Verheyen: “Ik ging ervan uit dat de budgetten bepalen waar je eindigt. Dus verwachtte ik de vijf grote ploegen bovenin, samen met Zulte Waregem. Dat Kortrijk in play-off 1 zit, vind ik nog straffer dan STVV. Die hadden helemaal niets, die moesten nog een ploeg bouwen.

“Verder had ik wel verwacht dat de honger bij Anderlecht heel groot zou zijn en dat Club zich zou herpakken.”

Vandenbempt: “Ik had wel wat twijfels over Club na de voorbereiding. Je kan wel eens verliezen, maar als je blijft verliezen … Drie echt bepalende spelers hebben ze er pas na de voorbereiding bij gekregen: Perisic, Hoefkens en Kouemaha. Zou dat de oorspronkelijke opzet zijn geweest, Gert?”

Verheyen: “Geen idee. Ik begrijp dat je nu naar mij kijkt, omdat je denkt dat ik zogezegd nog veel zou weten van Club. Maar ik vraag op oud-spelersavonden niet wie ze gaan kopen. Die nieuwsgierigheid van journalisten heb ik niet. Ik ga graag naar een match kijken en zeg daar mijn mening over. Wat er buiten die negentig minuten rond die clubs beweegt, interesseert me niet. Als ik morgen niet meer voor Belgacom-TV werk, zou ik moeite hebben om nog naar wedstrijden te gaan.”

Peter, eind vorig jaar suggereerde jij: toch maar gauw de stekker uittrekken, want anders eindigt Moeskroen straks nog bij de eerste zes. Zitten die er ook bij als ze niet moeten stoppen?

Vandenbempt: “Nee, ze hebben gewoon nog een paar weken op adrenaline en solidariteit gevoetbald, maar het is wel eigenaardig dat tot voor Charleroi-Lokeren nog drie ploegen minder punten hadden dan Moeskroen toen die stopten. Sportief zou Moeskroen nooit gedegradeerd zijn.
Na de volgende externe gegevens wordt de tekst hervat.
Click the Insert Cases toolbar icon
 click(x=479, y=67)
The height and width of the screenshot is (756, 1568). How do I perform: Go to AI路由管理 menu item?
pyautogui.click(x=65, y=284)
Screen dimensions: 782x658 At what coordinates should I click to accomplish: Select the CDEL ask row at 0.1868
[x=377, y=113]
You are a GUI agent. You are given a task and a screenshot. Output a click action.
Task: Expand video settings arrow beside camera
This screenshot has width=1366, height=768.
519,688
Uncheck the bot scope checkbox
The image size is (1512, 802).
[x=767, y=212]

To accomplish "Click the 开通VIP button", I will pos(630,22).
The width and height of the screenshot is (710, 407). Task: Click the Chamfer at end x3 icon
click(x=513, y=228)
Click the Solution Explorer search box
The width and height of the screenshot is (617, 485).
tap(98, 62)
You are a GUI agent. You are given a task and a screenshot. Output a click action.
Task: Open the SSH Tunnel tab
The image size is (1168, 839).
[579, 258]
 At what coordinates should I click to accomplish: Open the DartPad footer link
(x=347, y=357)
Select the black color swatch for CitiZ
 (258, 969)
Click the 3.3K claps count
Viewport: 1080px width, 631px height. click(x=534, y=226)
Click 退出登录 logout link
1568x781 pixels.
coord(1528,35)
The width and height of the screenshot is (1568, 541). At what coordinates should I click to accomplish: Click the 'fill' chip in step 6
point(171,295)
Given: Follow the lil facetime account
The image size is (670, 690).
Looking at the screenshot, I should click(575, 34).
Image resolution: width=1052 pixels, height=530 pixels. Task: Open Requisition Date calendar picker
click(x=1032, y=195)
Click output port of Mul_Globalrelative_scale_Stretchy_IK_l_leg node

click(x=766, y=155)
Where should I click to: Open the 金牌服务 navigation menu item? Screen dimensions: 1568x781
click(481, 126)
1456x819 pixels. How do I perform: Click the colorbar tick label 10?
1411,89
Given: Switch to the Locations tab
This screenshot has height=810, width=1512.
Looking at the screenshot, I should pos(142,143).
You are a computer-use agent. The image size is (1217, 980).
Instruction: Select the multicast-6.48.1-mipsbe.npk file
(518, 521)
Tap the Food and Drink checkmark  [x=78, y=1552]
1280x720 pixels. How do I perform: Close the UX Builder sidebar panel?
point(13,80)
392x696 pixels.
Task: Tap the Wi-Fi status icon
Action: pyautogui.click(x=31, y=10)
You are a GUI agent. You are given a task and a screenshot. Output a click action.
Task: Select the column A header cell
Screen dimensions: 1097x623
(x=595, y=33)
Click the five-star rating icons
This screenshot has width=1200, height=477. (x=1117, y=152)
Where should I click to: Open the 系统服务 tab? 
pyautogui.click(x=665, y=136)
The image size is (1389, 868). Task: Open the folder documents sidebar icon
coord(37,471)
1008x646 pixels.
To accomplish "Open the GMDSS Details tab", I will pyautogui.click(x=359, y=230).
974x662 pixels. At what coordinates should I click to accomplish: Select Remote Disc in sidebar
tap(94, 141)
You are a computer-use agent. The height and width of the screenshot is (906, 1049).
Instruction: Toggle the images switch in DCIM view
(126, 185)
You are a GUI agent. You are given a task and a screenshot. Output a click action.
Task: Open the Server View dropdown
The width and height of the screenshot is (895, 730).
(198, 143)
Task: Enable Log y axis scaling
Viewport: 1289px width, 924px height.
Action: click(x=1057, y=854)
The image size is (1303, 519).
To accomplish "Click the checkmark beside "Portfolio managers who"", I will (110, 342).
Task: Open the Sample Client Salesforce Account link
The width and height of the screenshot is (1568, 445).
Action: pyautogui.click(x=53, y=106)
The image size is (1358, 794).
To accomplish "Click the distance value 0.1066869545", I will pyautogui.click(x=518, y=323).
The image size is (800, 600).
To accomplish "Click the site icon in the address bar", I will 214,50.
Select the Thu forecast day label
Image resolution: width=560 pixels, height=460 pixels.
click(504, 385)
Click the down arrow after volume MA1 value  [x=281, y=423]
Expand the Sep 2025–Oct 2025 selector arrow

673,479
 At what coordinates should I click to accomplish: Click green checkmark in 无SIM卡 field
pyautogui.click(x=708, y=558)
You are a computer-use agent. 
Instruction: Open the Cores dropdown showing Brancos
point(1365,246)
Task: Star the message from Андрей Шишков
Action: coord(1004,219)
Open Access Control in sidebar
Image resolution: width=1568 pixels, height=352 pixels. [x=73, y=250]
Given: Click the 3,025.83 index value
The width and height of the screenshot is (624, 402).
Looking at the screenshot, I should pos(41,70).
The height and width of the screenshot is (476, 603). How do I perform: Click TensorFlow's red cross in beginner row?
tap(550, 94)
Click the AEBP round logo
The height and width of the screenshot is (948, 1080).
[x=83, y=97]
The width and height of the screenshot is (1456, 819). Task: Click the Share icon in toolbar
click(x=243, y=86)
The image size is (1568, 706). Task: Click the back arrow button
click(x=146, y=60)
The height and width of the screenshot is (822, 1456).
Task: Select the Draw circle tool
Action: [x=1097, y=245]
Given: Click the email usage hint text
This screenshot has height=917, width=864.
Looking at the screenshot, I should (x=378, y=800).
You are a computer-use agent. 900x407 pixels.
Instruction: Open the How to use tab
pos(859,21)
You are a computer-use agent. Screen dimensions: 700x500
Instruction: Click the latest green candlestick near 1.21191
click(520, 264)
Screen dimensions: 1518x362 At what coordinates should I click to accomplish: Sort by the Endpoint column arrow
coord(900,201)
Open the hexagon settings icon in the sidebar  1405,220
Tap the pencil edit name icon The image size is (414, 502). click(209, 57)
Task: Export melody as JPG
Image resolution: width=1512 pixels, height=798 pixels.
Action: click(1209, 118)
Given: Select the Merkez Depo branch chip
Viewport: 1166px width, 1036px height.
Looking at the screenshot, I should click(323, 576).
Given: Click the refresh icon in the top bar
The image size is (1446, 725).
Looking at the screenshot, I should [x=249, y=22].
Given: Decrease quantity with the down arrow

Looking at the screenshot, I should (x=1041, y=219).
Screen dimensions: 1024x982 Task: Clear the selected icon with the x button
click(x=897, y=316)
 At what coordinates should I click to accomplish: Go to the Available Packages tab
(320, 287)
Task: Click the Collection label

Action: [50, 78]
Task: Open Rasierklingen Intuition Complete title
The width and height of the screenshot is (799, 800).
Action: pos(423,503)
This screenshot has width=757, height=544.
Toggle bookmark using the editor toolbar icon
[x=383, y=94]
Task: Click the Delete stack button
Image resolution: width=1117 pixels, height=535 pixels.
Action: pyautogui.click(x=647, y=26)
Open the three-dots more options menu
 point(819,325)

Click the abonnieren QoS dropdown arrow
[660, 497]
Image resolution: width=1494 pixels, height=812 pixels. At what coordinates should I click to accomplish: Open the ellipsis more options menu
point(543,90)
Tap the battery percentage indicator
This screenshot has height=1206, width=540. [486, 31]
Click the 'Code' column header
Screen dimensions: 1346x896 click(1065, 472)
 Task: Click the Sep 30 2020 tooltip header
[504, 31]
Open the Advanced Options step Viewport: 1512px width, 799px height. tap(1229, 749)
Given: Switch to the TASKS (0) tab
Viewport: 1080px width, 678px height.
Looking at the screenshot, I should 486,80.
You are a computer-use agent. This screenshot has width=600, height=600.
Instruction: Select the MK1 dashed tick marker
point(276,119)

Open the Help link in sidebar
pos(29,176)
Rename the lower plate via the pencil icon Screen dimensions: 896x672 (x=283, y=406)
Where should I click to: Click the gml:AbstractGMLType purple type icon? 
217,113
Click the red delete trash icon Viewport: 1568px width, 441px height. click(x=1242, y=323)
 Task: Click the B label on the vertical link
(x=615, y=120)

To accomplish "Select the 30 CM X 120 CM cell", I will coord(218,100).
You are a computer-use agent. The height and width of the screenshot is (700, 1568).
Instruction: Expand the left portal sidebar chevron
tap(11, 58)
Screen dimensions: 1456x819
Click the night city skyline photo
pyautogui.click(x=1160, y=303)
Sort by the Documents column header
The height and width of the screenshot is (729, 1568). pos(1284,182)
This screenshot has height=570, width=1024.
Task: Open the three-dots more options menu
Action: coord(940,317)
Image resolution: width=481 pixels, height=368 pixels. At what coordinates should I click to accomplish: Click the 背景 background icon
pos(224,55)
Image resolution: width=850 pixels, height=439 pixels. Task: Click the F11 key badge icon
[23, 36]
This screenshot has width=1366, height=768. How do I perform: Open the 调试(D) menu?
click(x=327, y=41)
Maar ze hebben wel de competitie beïnvloed. Wat met Moeskroen is gebeurd, vond ik een nachtmerrie. Ik hoop dat men daar voldoende lessen uit trekt. Dat betekent: strenger optreden. Maar dan hoor ik veel clubleiders zeggen: ‘Als ze voor iedereen even streng zijn als voor Moeskroen, gaan er niet veel overblijven in eerste.’ Als dat klopt, hebben we toch een probleem. Het kan niet dat we het in eerste klasse normaal vinden dat je op vrijdagavond niet weet of er ’s anderendaags gespeeld wordt.”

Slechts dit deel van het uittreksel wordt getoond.